レトロウイルスベクターおよびレンチウイルスベクターについては、ビリオンの集合および放出を媒介するためにはＧａｇ前駆体の発現が十分である。Ｇａｇタンパク質、およびＧａｇの断片さえも、ｉｎｖｉｔｒｏで集合して、ビリオンコアに似た様々な構造を形成する能力があることが示されている。ウイルスの遺伝物質を欠き、故に非感染性であるこれらの粒子は、ウイルス様粒子（ＶＬＰ）と呼ばれる。
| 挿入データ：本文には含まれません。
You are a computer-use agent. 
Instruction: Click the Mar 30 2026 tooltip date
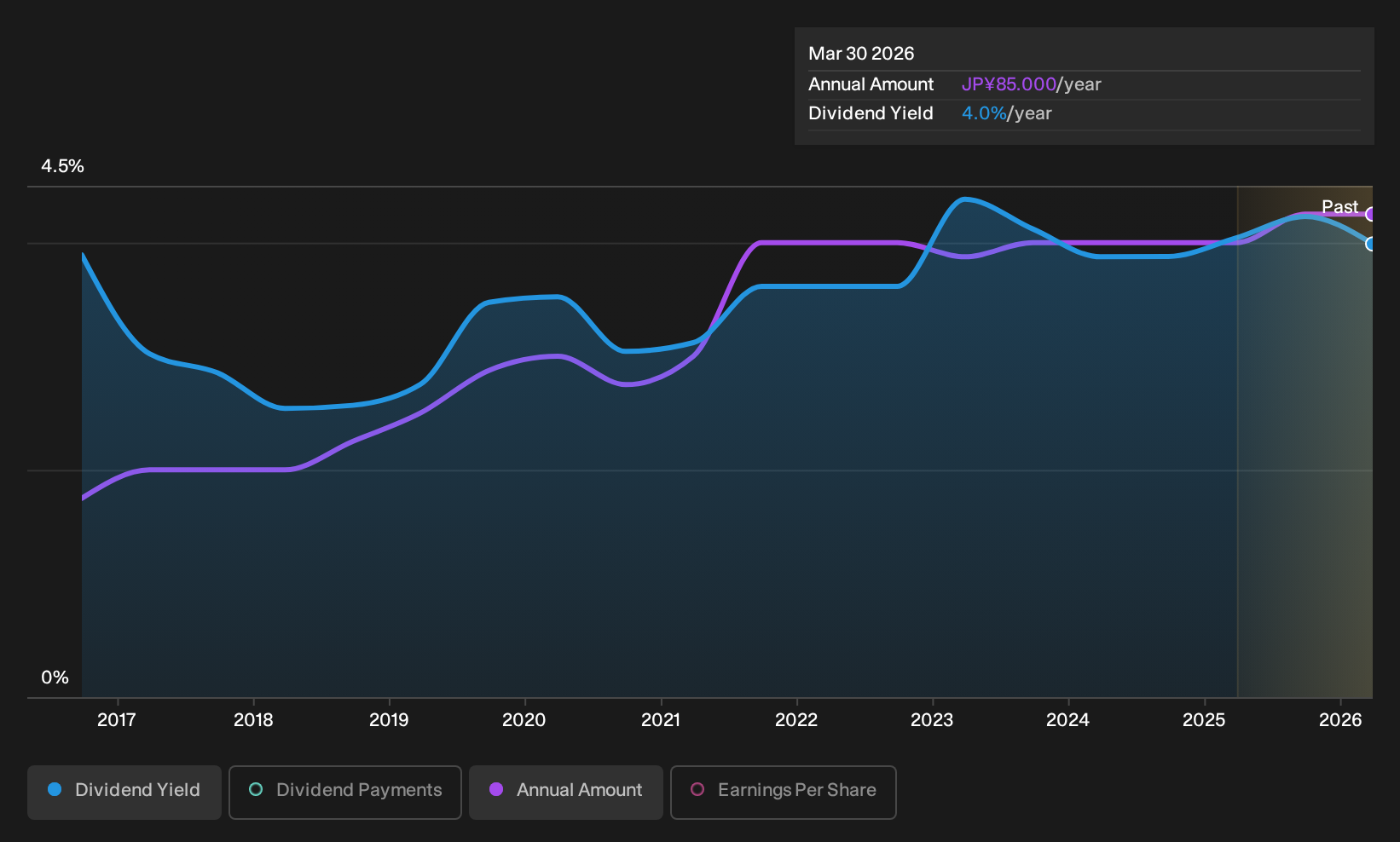pos(861,54)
完全なウイルス粒子と同じ様に、これらは宿主細胞脂質－二重層（膜）で作られた外側のウイルスエンベロープを含有し、故に宿主細胞膜貫通タンパク質を含有する。

本発明の第１の態様のウイルスベクターは、ウイルス様粒子であっても、含んでいてもよい。
目的のヌクレオチド（ＮＯＩ）

本発明のウイルスベクターは、Ｔ細胞またはナチュラルキラー（ＮＫ）細胞のような標的細胞に目的のヌクレオチド（ＮＯＩ）を送達することができる。

ＮＯＩは、Ｔ細胞受容体（ＴＣＲ）またはキメラ抗原受容体（ＣＡＲ）および／または自殺遺伝子の全てまたは一部をコードし得る。
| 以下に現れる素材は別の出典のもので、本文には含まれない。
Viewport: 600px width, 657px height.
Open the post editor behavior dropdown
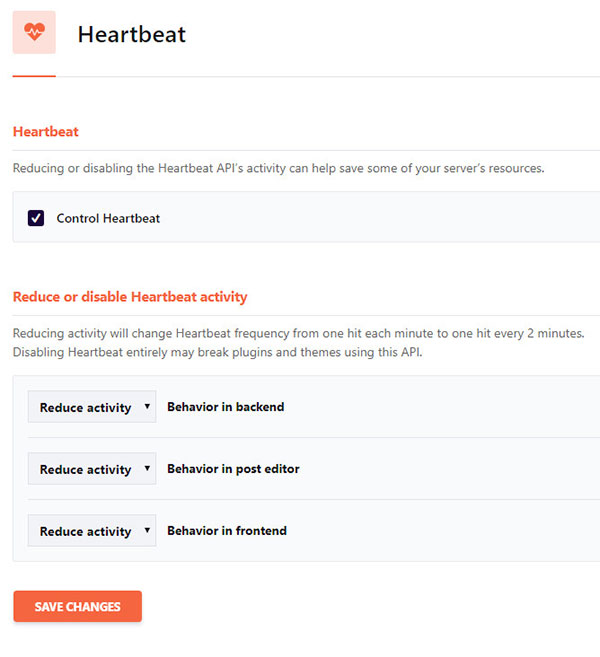point(86,469)
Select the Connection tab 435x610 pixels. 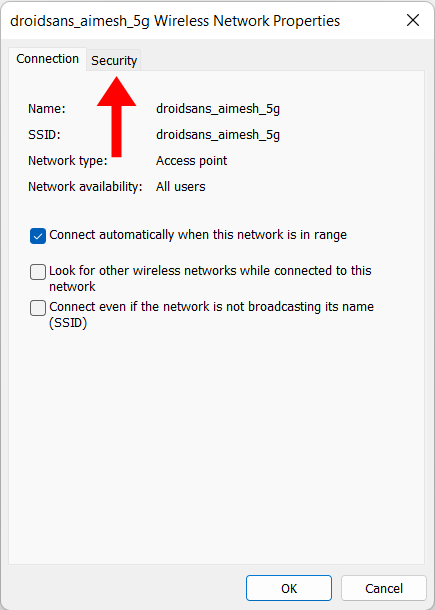coord(47,59)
ＣＡＲは、細胞外抗原認識ドメイン（バインダー）を細胞内シグナル伝達ドメイン（エンドドメイン）に接続するキメラＩ型膜貫通型タンパク質である。バインダーは、典型的には、モノクローナル抗体（ｍＡｂ）から由来した一本鎖可変断片（ｓｃＦｖ）であるが、抗体様抗原結合部位を含む他の形式に基づくこともできる。バインダーを膜から単離し、適切に配向させるためには、通常、スペーサードメインが必要である。膜貫通ドメインはタンパク質を細胞膜中に固定する。ＣＡＲは、細胞内Ｔ細胞シグナル伝達ドメインまたはエンドドメインを含むかまたはそれと会合してもよい。

ＣＡＲをコードする核酸は、本発明のレトロウイルスベクターまたはレンチウイルスベクターを用いて、Ｔ細胞などの細胞に導入することができる。このようにして、多数のがん特異的Ｔ細胞を養子細胞移植法のために生成することができる。ＣＡＲが標的抗原に結合すると、それが発現されるＴ細胞に活性化シグナルが伝達される。したがって、ＣＡＲは、標的抗原を発現する腫瘍細胞に対するＴ細胞の特異性および細胞傷害性を指示する。

自殺遺伝子は、例えば、アポトーシスを誘発させることによって、そのようなポリペプチドを発現する細胞を欠失させることを可能にするポリペプチドをコードする。自殺遺伝子の例は、国際公開第２０１３／１５３３９１号に記載されている。
宿主細胞

第２の態様では、本発明は、細胞表面で分裂促進性Ｔ細胞活性化膜貫通タンパク質またはサイトカインに基づくＴ細胞活性化膜貫通タンパク質を発現する宿主細胞を提供する。

宿主細胞は、本発明の第１の態様に記載のウイルスベクターの産生のためのものであってもよい。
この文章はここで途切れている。